Il 5 maggio scorso la Corte costituzionale tedesca si è pronunciata sul programma di acquisto di titoli del debito pubblico noto come Quantitative Easing (Qe) messo in campo dalla BCE a partire dal marzo 2015 per immettere liquidità nell’eurozona e scongiurare il rischio deflativo.
La Corte tedesca, pur ritenendo di non avere elementi per affermare che la BCE abbia violato il divieto di finanziamento diretto del debito pubblico dei Paesi dell’Unione monetaria (Art. 123 TFUE), ha assegnato tre mesi di tempo all’istituto di Francoforte per fornire chiarimenti, e in particolare per dimostrare che gli obiettivi di politica monetaria perseguiti dal Qe sono proporzionati agli effetti di politica economica che ne conseguono. Ove tali chiarimenti non giungessero, o fossero ritenuti insoddisfacenti, la Bundesbank, in base al dictum della Corte, dovrebbe revocare la propria partecipazione al programma di acquisto di titoli e dismettere sul mercato le obbligazioni “illegittimamente acquisite” e detenute in portafoglio, con effetti potenzialmente destabilizzanti sui mercati finanziari. Le condizioni imposte dalla Corte tedesca al Qe, infatti, potrebbero limitare l’attività della BCE e minare l’efficacia dei nuovi programmi di acquisto, a partire da quelli ideati per fronteggiare la pandemia. Si aggiunga che la contestazione in chiave costituzionale dell’operato della BCE potrebbe suscitare effetti emulativi e avviare un processo di disgregazione dell’Unione monetaria.

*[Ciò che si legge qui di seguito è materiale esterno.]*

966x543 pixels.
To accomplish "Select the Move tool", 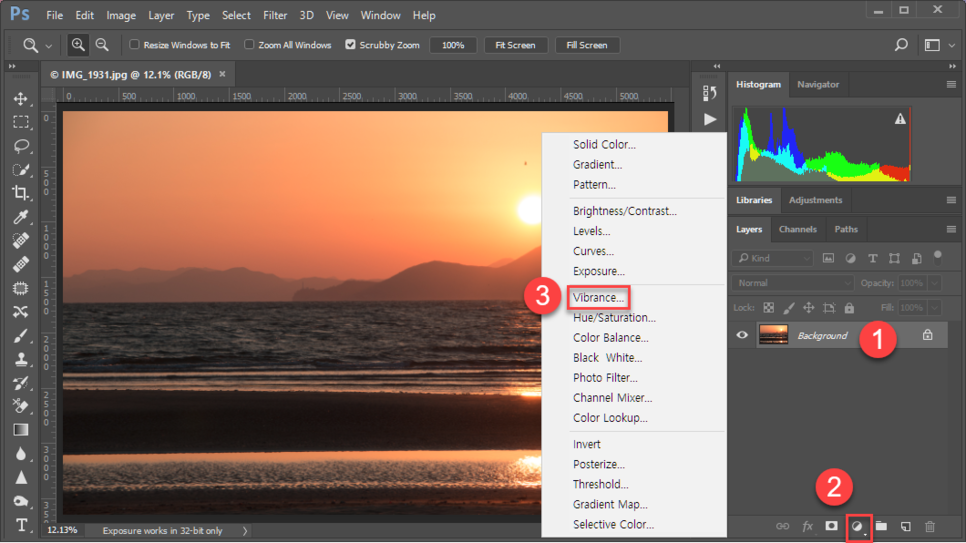I will (x=20, y=99).
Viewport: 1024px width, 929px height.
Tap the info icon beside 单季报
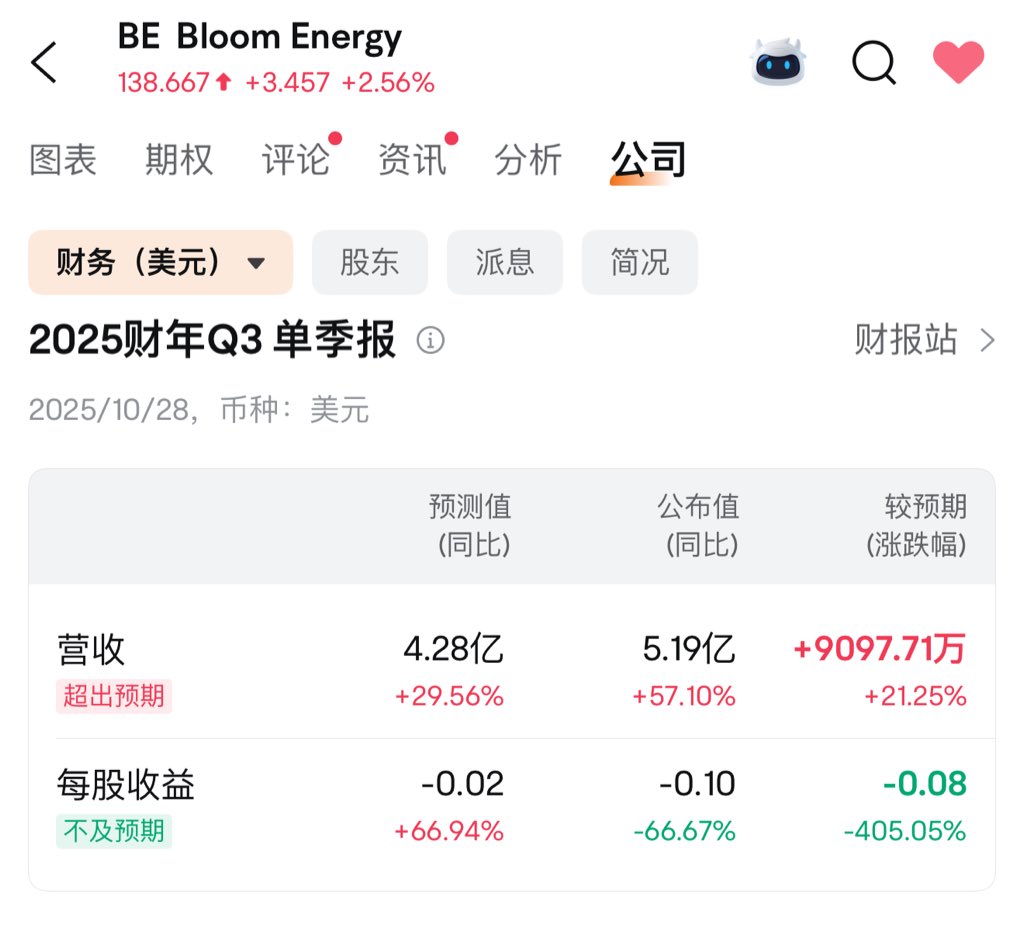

Oltre che per le proprie conseguenze economico-finanziarie, la pronuncia ha suscitato reazioni vibranti in sede politica e nella comunità accademica anche per la minaccia che oggettivamente reca alla legittimazione della Corte di giustizia e, più in generale al primato del diritto dell’Unione europea sulla normativa nazionale. Va ricordato, infatti, che sui diversi programmi di acquisto titoli della BCE i giudici di Lussemburgo si sono pronunciati nel 2016 e nel 2018 con le sentenze OMT e Weiss – entrambe conseguenti a rinvii pregiudiziali della Corte tedesca – in cui hanno attestato la piena compatibilità dell’azione della BCE con il proprio mandato. Nonostante la competenza ad interpretare in via ultimale il diritto dell’Unione spetti alla Corte di giustizia, i giudici tedeschi hanno dichiarato, con toni di inedita assertività, che questa, interpretando i Trattati in modo “oggettivamente arbitrario” (objektiv willkuerlich), ha esondato dai propri poteri, sicché la pronuncia, resa ultra vires, è priva di efficacia nell’ordinamento tedesco. Il Presidente della Corte Andreas Voßkuhle, il cui mandato è terminato il 6 maggio, ha dichiarato che la sentenza è positiva per l’Europa perché rafforza lo stato di diritto e contribuisce al dialogo tra Germania e Unione. Non sembra essere questa, tuttavia, la percezione dominante.
La BCE, nel ribadire di aver sempre agito nell’ambito del suo mandato, ha dichiarato – non senza una venatura polemica – di restare comunque impegnata a fare “everything necessary” (traslitterazione del celebre “whatever it takes” di Draghi) per assicurare stabilità e crescita dell’eurozona. La Corte di Giustizia ha posto in rilievo che eventuali divergenze tra i giudici degli Stati membri in merito alla validità degli atti dell’Unione europea potrebbero compromettere l’unità dell’ordinamento giuridico dell’Unione e pregiudicare la certezza del diritto. La Commissione ha riaffermato il primato del diritto dell’Unione europea e ribadito il carattere vincolante delle sentenze della Corte di giustizia nei confronti di tutti i tribunali degli Stati membri, ventilando l’ipotesi di avviare una formale procedura di infrazione nei confronti della Germania.
Quanto basta per concludere che la “ribellione” alla Corte di giustizia collochi la Corte tedesca sul fronte più avanzato della polemica antieuropea ed esponga in prospettiva l’ordine giuridico dell’Unione ad ulteriori attacchi. Suona preoccupante, al riguardo, il plauso che la sentenza ha immediatamente ricevuto in Polonia e Ungheria, che potrebbero strumentalmente poggiare sull’autorevolezza della Corte tedesca per contestare i provvedimenti adottati dall’Unione nei loro confronti per il mancato rispetto del Rule of Law e degli equilibri democratici. Lo scontro tra istituzioni europee e Corti costituzionali sembra essere solo all’inizio, e il MES “light”, su cui faticosamente si è ricomposto un accordo politico, potrebbe esserne la prima vittima.